BERT in a Nutshell

Source: Deep Learning on Medium

To whom don’t understand what the hack BERT is doing

What’s BERT

BERT is SOTA methodology of Natural Language Processing(NLP) published by Google. The paper’s full name is “BERT: Pre-training of Deep Bidirectional Transformers for Language Understanding”. training a transformer based model.

Google is too good at redefine something (2019 Oct.)

BERT’s role in NLP

As the name of the paper said, BERT is a Pre-training of Deep Bidirectional Transformer, which told exactly it is NOT A PREDICTION MODEL. Transformer is a Encoder-Decoder structure, pre-training of transformer can seems as the Encoder part of the structure. The noun pre-training is the previous step of well-known “fine-tuning”. BERT works as encoder and pass the result to in-house designed decoder to accomplish various NLP tasks.

(source: https://towardsdatascience.com/sequence-to-sequence-model-introduction-and-concepts-44d9b41cd42d)

How to Train BERT

Training of deep learning network rely on difference between Model Output and Ground Truth. What is BERT’s ground truth if BERT is not designed to predict anything?

To train BERT, we pass the result of BERT to a BERT learning model, which contain two outputs to calculate the loss functions: MASK language model and Next sentence prediction.

Randomly MASK words

First is loss of MASK language model. For every words in input sentences, word will be replace to [MASK] token with 15% of chance. And for every [MASK] token, 10% of them will be replace to other random words, another 10% of them will be replaced by original word. BERT learning model will calculate the loss based on input’s MASK and predicted word.

Randomly replace next sentence

Second is loss of Next sentence prediction. Input of BERT is combination of two sentences. With 50% of chance, the second sentences will be the next sentences of same article. For the other 50%, the second sentences is replaced by random sentences from random article. These two sentences separate with [SEP] token, and BERT learning model will decide whether two sentences is next sentences or not.

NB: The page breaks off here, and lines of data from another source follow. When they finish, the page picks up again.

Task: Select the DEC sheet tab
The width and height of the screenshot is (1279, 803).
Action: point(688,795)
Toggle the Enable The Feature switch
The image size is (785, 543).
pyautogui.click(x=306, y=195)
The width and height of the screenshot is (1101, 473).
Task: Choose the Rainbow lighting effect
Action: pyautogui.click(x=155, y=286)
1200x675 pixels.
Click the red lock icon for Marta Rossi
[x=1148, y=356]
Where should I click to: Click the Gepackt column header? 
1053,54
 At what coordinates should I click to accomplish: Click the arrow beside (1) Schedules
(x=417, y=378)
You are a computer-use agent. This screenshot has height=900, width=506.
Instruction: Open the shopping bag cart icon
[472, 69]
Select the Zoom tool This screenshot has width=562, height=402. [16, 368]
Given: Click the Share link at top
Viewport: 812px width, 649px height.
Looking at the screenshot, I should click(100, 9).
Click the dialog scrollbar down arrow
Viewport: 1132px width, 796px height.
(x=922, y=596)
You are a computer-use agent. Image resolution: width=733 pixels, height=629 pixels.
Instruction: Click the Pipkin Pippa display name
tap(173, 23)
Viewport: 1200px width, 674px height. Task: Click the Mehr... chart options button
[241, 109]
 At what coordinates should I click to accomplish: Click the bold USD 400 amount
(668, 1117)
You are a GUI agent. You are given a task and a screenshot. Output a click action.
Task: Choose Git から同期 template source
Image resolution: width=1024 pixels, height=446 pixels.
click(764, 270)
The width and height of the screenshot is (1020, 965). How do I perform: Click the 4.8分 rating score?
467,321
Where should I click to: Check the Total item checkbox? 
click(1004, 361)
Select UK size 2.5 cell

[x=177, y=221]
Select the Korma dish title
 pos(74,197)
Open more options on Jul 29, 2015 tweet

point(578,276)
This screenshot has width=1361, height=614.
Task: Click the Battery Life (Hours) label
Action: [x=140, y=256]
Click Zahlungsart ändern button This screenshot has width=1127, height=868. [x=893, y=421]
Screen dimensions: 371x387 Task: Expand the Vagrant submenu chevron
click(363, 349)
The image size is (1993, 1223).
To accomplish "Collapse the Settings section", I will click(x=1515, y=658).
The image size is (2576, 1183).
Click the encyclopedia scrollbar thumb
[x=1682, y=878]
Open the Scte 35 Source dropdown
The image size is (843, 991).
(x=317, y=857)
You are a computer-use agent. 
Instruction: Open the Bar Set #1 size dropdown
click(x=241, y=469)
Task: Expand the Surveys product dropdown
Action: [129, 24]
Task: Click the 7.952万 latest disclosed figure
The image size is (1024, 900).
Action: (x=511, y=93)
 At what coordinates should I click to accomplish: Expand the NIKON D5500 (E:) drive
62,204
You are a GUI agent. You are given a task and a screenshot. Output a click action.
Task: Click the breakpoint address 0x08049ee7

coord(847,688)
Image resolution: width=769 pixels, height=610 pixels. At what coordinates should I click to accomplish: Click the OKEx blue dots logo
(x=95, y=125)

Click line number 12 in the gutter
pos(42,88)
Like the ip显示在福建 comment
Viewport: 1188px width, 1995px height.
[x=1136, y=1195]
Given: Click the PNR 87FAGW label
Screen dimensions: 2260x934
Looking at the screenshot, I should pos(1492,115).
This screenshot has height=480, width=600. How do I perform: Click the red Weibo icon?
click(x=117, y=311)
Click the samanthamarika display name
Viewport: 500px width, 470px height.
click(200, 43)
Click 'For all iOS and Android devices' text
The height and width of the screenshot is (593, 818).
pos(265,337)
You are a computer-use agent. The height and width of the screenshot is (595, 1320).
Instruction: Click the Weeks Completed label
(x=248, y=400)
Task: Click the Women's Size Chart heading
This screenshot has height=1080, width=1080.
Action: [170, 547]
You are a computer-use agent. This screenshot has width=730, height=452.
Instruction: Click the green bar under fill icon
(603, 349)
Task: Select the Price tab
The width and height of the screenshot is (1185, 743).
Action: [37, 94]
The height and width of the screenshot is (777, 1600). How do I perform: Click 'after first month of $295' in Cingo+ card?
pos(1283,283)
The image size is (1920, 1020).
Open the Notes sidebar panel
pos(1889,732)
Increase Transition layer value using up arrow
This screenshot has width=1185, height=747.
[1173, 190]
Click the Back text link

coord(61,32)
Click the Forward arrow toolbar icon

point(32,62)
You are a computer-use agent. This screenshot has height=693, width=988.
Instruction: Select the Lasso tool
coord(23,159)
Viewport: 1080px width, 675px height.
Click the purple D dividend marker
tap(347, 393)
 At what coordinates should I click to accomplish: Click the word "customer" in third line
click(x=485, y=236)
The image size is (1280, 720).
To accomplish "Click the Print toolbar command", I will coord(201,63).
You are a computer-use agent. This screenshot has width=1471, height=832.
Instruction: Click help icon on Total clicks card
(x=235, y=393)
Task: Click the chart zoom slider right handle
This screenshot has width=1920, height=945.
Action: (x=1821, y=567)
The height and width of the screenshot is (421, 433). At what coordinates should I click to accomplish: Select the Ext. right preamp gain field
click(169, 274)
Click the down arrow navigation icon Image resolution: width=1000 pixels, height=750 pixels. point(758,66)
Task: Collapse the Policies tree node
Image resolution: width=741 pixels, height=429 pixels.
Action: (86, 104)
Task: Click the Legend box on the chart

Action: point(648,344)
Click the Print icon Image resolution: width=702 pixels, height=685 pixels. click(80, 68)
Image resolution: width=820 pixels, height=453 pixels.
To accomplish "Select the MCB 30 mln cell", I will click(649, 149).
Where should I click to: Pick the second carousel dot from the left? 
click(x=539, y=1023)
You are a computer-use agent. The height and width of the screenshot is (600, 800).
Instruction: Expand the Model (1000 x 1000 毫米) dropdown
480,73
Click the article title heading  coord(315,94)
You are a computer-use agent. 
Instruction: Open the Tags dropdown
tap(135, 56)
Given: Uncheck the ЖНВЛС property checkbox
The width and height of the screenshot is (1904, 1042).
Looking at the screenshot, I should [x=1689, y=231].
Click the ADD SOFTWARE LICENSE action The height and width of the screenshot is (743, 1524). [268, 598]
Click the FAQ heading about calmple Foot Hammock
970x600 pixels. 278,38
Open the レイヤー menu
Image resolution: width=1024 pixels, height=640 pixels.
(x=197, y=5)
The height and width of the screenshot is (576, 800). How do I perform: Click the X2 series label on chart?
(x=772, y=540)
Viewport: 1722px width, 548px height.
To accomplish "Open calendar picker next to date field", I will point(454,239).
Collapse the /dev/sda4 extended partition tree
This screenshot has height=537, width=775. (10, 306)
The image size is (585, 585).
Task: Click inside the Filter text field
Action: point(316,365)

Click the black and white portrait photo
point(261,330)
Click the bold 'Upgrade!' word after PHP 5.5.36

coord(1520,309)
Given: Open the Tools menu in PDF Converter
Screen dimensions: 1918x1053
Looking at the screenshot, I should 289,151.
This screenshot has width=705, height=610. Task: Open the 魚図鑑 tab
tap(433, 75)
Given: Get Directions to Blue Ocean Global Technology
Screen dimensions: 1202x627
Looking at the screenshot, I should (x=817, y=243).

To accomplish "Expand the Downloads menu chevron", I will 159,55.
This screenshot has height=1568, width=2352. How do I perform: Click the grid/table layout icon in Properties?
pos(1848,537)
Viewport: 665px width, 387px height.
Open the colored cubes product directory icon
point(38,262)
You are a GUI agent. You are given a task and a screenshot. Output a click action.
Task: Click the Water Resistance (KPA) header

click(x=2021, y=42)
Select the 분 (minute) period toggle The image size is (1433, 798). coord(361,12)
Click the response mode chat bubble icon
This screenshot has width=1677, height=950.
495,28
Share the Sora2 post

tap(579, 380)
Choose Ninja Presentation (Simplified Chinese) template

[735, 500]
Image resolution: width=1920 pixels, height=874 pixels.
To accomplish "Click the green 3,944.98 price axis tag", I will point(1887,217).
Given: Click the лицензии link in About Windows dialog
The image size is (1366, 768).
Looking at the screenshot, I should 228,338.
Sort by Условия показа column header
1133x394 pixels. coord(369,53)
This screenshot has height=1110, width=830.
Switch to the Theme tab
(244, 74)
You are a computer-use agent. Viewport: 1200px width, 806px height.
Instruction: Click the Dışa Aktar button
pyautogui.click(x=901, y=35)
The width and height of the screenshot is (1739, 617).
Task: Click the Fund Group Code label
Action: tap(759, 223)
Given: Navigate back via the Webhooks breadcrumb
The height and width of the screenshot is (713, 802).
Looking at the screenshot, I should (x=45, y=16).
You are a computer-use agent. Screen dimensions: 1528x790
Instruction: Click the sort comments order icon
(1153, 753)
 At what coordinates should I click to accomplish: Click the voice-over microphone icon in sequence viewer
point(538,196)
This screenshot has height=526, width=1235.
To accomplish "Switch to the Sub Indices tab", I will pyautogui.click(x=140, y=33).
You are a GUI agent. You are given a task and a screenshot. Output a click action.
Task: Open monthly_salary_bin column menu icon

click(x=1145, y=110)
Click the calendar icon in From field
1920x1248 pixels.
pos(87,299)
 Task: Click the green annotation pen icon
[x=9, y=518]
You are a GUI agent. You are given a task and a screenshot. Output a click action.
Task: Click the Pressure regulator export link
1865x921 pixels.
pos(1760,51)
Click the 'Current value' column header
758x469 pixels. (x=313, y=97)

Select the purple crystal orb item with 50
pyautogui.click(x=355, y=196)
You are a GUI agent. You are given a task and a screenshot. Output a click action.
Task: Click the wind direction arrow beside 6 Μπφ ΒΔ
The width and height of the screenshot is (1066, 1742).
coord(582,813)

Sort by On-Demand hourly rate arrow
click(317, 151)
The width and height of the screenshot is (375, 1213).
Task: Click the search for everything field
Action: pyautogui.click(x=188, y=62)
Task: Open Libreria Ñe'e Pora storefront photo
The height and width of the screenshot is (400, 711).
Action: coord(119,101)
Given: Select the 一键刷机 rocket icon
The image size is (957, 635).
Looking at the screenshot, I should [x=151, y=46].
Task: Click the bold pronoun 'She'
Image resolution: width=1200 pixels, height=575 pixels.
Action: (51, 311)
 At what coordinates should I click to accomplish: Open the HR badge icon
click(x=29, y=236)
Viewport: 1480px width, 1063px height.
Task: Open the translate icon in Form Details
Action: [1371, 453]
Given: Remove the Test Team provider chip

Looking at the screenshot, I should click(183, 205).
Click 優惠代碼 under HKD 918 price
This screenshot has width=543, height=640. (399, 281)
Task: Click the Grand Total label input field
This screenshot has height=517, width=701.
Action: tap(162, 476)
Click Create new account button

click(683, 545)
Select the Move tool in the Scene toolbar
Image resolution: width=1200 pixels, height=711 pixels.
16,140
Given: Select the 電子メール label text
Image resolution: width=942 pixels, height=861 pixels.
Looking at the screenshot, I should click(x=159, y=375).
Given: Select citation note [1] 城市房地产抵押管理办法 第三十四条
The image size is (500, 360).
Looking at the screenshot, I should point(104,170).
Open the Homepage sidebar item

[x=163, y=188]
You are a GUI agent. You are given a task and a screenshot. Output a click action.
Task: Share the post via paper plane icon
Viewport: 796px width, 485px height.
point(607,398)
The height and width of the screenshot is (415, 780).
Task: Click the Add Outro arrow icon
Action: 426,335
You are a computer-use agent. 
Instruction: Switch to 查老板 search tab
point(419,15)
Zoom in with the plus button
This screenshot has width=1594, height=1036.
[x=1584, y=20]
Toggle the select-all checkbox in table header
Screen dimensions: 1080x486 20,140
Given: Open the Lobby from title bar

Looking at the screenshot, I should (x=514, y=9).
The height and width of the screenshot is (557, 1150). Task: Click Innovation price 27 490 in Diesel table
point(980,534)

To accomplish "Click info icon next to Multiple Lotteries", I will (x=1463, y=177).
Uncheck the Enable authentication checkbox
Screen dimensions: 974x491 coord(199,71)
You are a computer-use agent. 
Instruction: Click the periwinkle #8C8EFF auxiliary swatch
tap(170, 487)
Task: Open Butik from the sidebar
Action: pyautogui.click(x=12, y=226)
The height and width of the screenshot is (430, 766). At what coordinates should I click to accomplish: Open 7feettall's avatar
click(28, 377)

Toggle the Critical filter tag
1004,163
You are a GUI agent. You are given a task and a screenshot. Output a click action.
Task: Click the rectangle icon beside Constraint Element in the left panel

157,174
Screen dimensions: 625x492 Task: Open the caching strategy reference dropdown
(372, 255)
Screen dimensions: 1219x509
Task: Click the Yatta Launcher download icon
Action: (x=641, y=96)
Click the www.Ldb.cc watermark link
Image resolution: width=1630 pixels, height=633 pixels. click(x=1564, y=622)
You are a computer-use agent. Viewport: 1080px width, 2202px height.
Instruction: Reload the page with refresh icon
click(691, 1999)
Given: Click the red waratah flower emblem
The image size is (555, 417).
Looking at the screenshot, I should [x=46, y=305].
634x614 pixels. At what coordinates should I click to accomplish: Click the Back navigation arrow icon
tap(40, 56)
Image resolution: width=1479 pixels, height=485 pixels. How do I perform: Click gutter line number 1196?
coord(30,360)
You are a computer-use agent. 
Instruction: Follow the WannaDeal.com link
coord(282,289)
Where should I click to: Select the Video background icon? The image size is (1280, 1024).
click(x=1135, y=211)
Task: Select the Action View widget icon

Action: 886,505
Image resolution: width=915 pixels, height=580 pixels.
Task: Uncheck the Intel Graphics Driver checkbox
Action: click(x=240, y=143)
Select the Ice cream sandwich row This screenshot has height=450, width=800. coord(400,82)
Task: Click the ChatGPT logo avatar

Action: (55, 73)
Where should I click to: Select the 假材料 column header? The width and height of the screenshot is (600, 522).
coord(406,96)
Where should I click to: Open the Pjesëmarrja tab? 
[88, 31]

Input of BERT (while training BERT)

According to above, BERT input includes 1. Words MASK and 2. Next Sentence, so it looks like this.

Input data of BERT

Bert_Input is the list of tokenized words of two sentences, with padding to fit input length(512). Bert_Label is list of index to show which index in Bert_Input is MASKed. Segment_Label is the index to difference sentence 1 and sentence 2 in Bert_Input. Is_Next is a index to annotate whether sentence 1 and sentence 2 is next sentences from same article.

Output of BERT learning model

It’s hard to imagine the output straight from descriptions of loss functions. So here’s REAL output from BERT learning model.

Next_Sentence is a list of 2 numbers, which represent the scores of [Sentence 2 IS next sentence] and [Sentence 2 IS NOT next sentence].

An image of how Mask_Learning_Model looks like

Mask_Learning_Model outputs a list of lists, represent the prediction score of vocabulary for every elements in Bert_Input. For every elements in Mask_Learning_Model is a scores of Vocabulary dictionary, this list’s length is equal to vocab size of attention layer (Very long!). Basically BERT learning model is trying to predict every words in input data like they were masked. And the loss are calculate by looking at those Bert_Label has indexed.

Conclusion

BERT is a pre-trained encoder trained by BERT learning model. Although we don’t train BERT normally, instead we download it straight from the original Github. Still its necessary to know how its trained. Some might think BERT is almighty, since every NLP after BERT somehow using BERT. But truth is BERT can’t stand alone, it needed to be used by others to show its power. Deify BERT, but understand BERT. BERT bless you.